Meetings of Stockholders. (a) Promptly after the date hereof, the Company will take all action necessary in accordance with Delaware Law and its Certificate of Incorporation and Bylaws to convene the Company Stockholders' Meeting to be held as promptly as practicable, for the purpose of voting upon this Agreement. The Company will consult with Parent and use its commercially reasonable efforts to hold the Company Stockholders' Meeting on the same day as the Parent Stockholders' Meeting. Promptly after the date hereof, Parent will take all action necessary in accordance with Delaware Law and its Certificate of Incorporation and Bylaws to convene the Parent Stockholders' Meeting to be held as promptly as practicable for the purpose of voting upon the issuance of shares of Parent Common Stock by virtue of the Merger. Parent will consult with the Company and will use its commercially reasonable efforts to hold the Parent Stockholders' Meeting on the same day as the Company Stockholders' Meeting.
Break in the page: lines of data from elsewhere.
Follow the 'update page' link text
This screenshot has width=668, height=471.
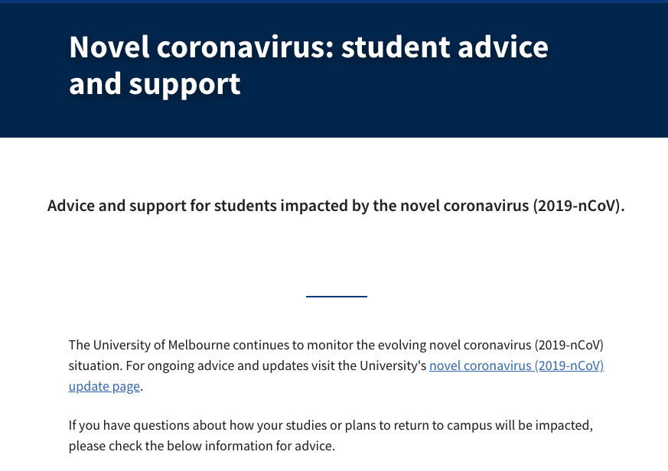(104, 387)
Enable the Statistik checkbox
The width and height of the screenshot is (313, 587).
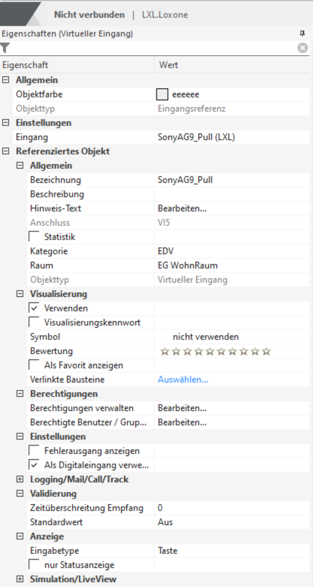click(35, 237)
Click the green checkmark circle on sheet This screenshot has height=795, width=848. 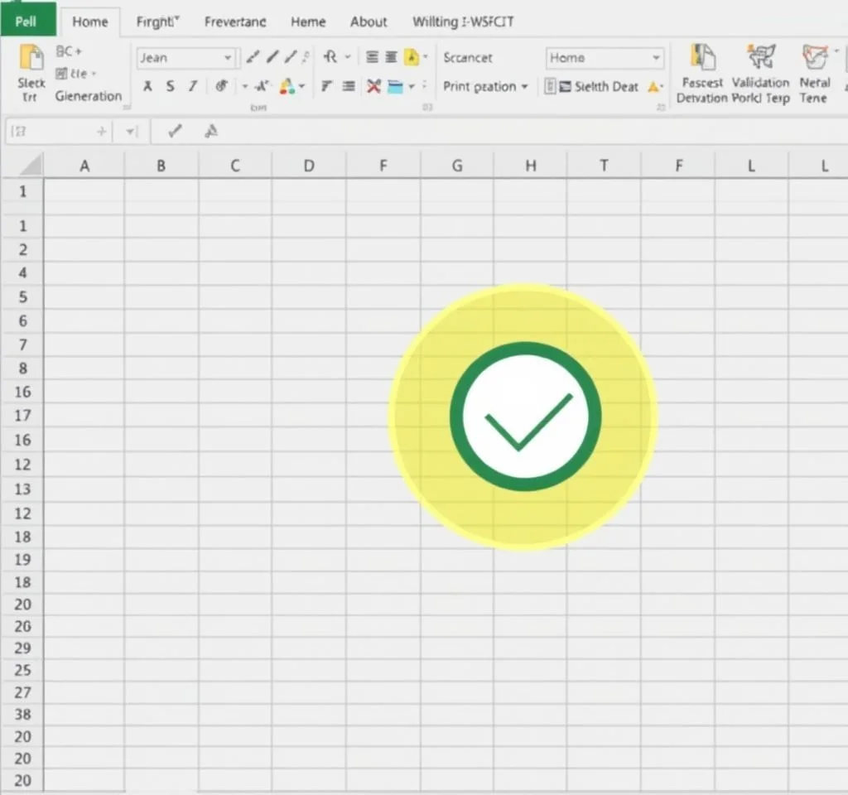525,416
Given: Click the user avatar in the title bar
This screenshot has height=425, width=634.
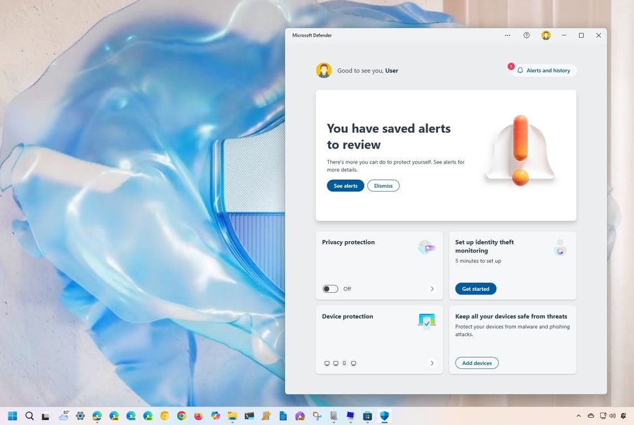Looking at the screenshot, I should [x=546, y=35].
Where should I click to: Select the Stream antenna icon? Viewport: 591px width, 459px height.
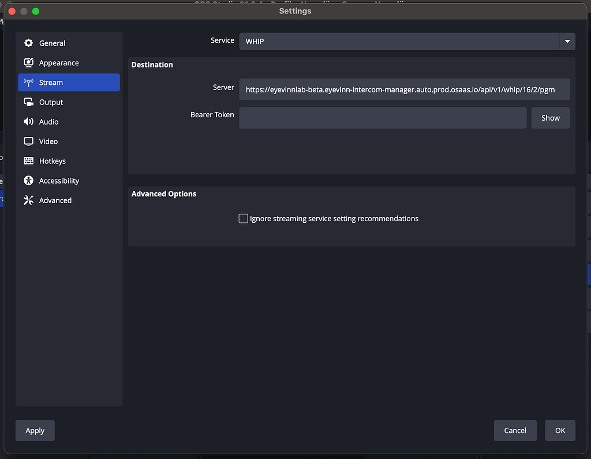click(x=28, y=83)
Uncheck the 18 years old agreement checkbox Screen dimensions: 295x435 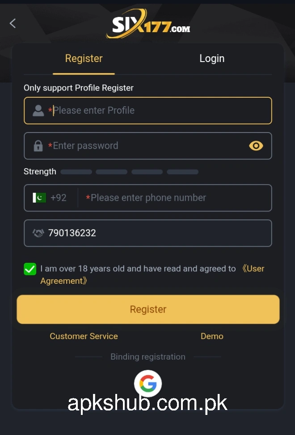pyautogui.click(x=30, y=269)
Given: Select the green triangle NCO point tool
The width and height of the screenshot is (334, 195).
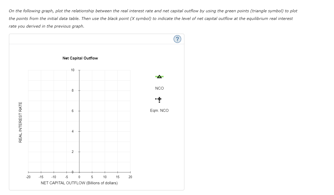Looking at the screenshot, I should (x=159, y=77).
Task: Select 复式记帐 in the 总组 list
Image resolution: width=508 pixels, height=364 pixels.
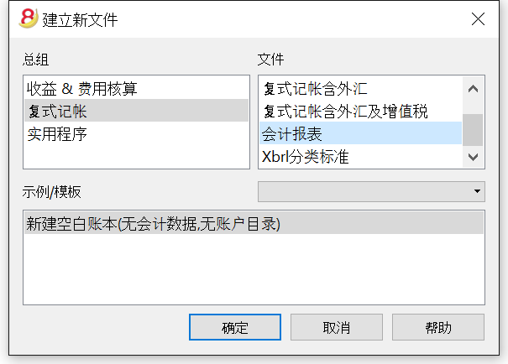Action: click(x=136, y=111)
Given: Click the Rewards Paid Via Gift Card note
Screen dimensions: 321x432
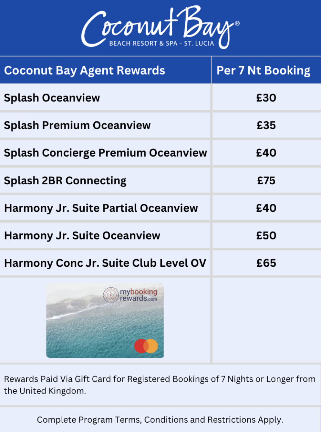Looking at the screenshot, I should click(x=160, y=385).
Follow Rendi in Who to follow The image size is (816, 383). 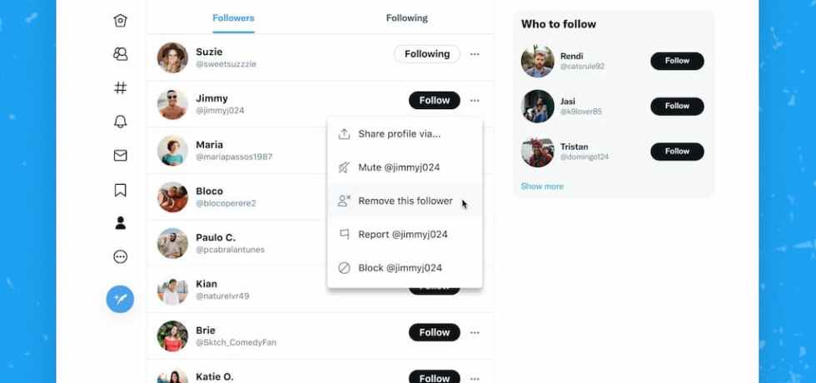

Subject to Sections 5.2(c) and 5.2(d), Parent and the Company will each use its commercially reasonable efforts to solicit from its stockholders proxies in favor of the adoption and approval of this Agreement and the approval of the Merger and will take all other action necessary or advisable to secure the vote or consent of their respective stockholders or stockholders required by the rules of Nasdaq or Delaware Law and all other applicable legal requirements to obtain such approvals.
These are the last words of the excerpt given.